Closed jggautier closed 10 months ago
2023/12/19: Prioritized during meeting on 2023/12/18. Added to Needs Sizing.
2023/12/19: @jggautier and @landreev will retest to see if problem still exists, then determine next steps afterwards. Also, issue should be moved to dataverse.harvard.edu.
So, we have a configured SRDA harvesting client in prod. (harvesting one specific set, GESIS.SRDA
). [Edit: this is us harvesting SRDA content from DataCite's OAI-PMH feed; this is mentioned in Julian's opening comment; the problem is being able to harvest from them directly]
There appears to be some content successfully harvested via this client relatively recently.
Their current working OAI endpoint appears to be https://srda.sinica.edu.tw/oai_pmh/oai. (not "/oai_pmh/oai2.php").
Creating a client with the url above appears to work.
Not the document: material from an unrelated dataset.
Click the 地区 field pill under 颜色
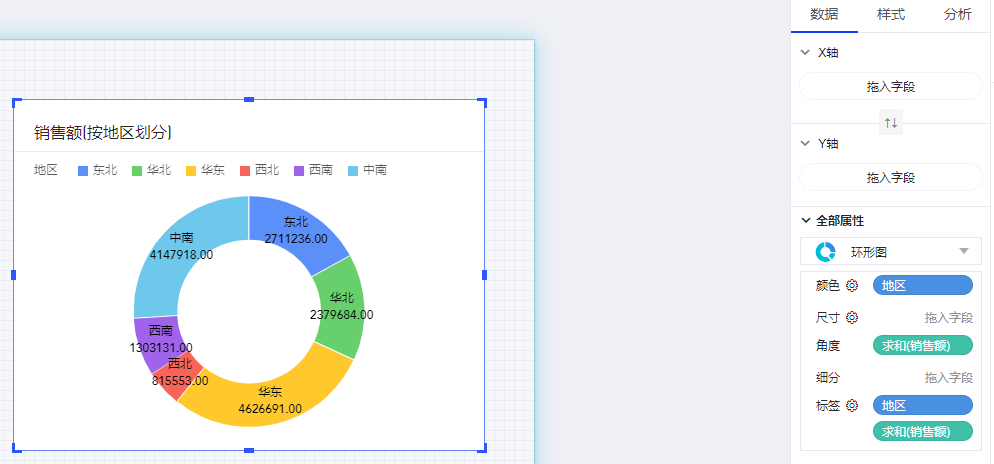994x464 pixels. [x=922, y=285]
If you choose the single available set from the list (srda
) however, an attempt to harvest fails with the noSetHierarchy
response from their server. This is a problem on their end, for sure.
A second attempt, to create a client without selecting a set: this appears to work, I'm seeing some records being harvested: https://demo.dataverse.org/dataverse/srda/
However, you will notice that redirects to the remote locations are NOT working. ☹️
The following appears to be a problem: their OAI server is supplying the record identifiers like this:
10.6141/TW-SRDA-AN010012-1
- i.e., without the doi:
prefix. This is a valid doi, and resolving it, as in https://doi.org/10.6141/TW-SRDA-AN010012-1, works. However our code appears to default to hdl:
(!) - and that doesn't work of course. We just need to make this configurable on the client level, which protocol to default to when the prefix is not supplied.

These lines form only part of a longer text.